Materials
Glucosamine sulphate was purchased from Rottapharm Ltd (Neptune, New Jersey, USA) and given as one 1500 mg powder in 295 ml of water. Glucose tolerance test solution, in Trutol Cola 75 g/bottle, was purchased from NERL Diagnostics (Fischer Scientific, East Providence, Rhode Island, USA).
Subjects
Subjects fulfilling the American College of Rheumatology criteria for hand, hip or knee osteoarthritis, but otherwise apparently healthy were recruited over a period of several months from Tufts‐New England Medical Arthritis Treatment Center (Boston, Massachusetts, USA). Subjects were excluded if they had a body mass index (BMI) <20 or >40 kg/m2, known diabetes mellitus, fasting blood glucose level >110 mg/dl, kidney or liver disease, acute illness, previous myocardial infarction, uncontrolled inflammatory condition, malignancy, endocrine disorder, corticosteroid use, anaemia, or pregnancy. Informed consent was obtained with approval by the Human Institutional Review Boards, Tufts‐New England Medical Center and Bedford Veteran's Affairs Hospital (Bedford, Massachusetts, USA).
Of the 18 subjects who began the study, two withdrew after the first visit for reasons unrelated to the study protocol. Analyses were performed for the 11 women and 5 men who completed all study visits. Age (41–74 years, median 62 years), weight (42–132 kg, median 91 kg), BMI (22–40 kg/m
2,median 31 kg/m
2), area affected by osteoarthritis and previous use of glucosamine by subjects were as published previously.
14Study protocol
The study was performed in three visits, 1–2 weeks apart, and a fourth, several months later, with subjects fasted overnight and all morning drugs withheld. The doses at each visit were as follows: 1500 mg of glucosamine sulphate at visit 1; 75 g of glucose at visit 2; 1500 mg of glucosamine sulphate then 75 g of glucose given within 5 min at visit 3; and control without glucose or glucosamine sulphate at visit 4.
Sample collections
An intravenous catheter was inserted and kept clear with normal saline. Blood was obtained at time 0 and then at 15, 30, 45, 60, 90, 120, 150 and 180 min after ingestion. After clotting at room temperature for 30 min, samples were centrifuged at 1500 rpm at 4°C for 15 min and serum stored at −70°C until assay.
Biochemical analysis
To measure glucose, 50 μl of serum was diluted 1:40 by addition of 1.95 ml of water for automated analysis at 35°C by a Metrohm‐Peak 817 Bioscan (Metrohm‐Peak, Inc., Houston, TX, USA) by pulsed amperometric detection after elution from an ion‐exchange Metrosep Carb 1 (250×4.5 mm) column, and measured against standards as described previously.

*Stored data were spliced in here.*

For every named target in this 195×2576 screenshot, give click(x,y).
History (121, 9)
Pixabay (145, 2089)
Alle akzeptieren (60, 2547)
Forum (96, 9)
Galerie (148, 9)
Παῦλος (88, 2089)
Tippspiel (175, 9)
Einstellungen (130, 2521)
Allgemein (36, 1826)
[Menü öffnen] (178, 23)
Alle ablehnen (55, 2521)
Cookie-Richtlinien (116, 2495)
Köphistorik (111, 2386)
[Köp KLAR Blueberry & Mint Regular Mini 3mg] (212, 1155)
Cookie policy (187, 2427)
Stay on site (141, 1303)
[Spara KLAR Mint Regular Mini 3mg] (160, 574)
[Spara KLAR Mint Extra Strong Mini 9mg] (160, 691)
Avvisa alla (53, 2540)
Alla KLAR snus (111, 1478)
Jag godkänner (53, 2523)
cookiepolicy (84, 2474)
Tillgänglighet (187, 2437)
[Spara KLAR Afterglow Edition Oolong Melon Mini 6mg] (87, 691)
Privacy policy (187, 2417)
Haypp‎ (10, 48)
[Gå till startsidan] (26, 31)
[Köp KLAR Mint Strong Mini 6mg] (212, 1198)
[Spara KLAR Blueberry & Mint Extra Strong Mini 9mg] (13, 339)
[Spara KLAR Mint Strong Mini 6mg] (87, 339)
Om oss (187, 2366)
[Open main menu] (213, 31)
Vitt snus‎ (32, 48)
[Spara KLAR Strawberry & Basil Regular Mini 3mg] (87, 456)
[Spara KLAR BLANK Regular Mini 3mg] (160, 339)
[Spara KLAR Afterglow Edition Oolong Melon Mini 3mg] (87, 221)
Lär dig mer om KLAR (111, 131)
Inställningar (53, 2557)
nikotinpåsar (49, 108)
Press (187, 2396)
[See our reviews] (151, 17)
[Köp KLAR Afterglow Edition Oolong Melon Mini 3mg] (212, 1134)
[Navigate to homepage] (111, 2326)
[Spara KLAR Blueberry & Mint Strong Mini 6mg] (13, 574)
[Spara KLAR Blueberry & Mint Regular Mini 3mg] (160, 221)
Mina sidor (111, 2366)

14Serum insulin was measured by radioimmunoassay (‘Coat‐a‐count' radioimmunoassay kit, Diagnostic Products Corporation, Los Angeles, California, USA) with an interassay coefficient of variation <10%.
Data analysis
Oral glucose tolerance profiles were classified as normal (2‐h glucose, <140 mg/dl); impaired (2‐h glucose, >140–<200 mg/dl); or diabetic (2‐h glucose, >200 mg/dl) by World Health Organization criteria. Areas under the curve (AUCs) for increase in glucose and insulin over baseline were calculated by trapezoidal rule, and means were tested for significance by paired t test. Mean glucose and insulin blood levels of all subjects were calculated for each time point.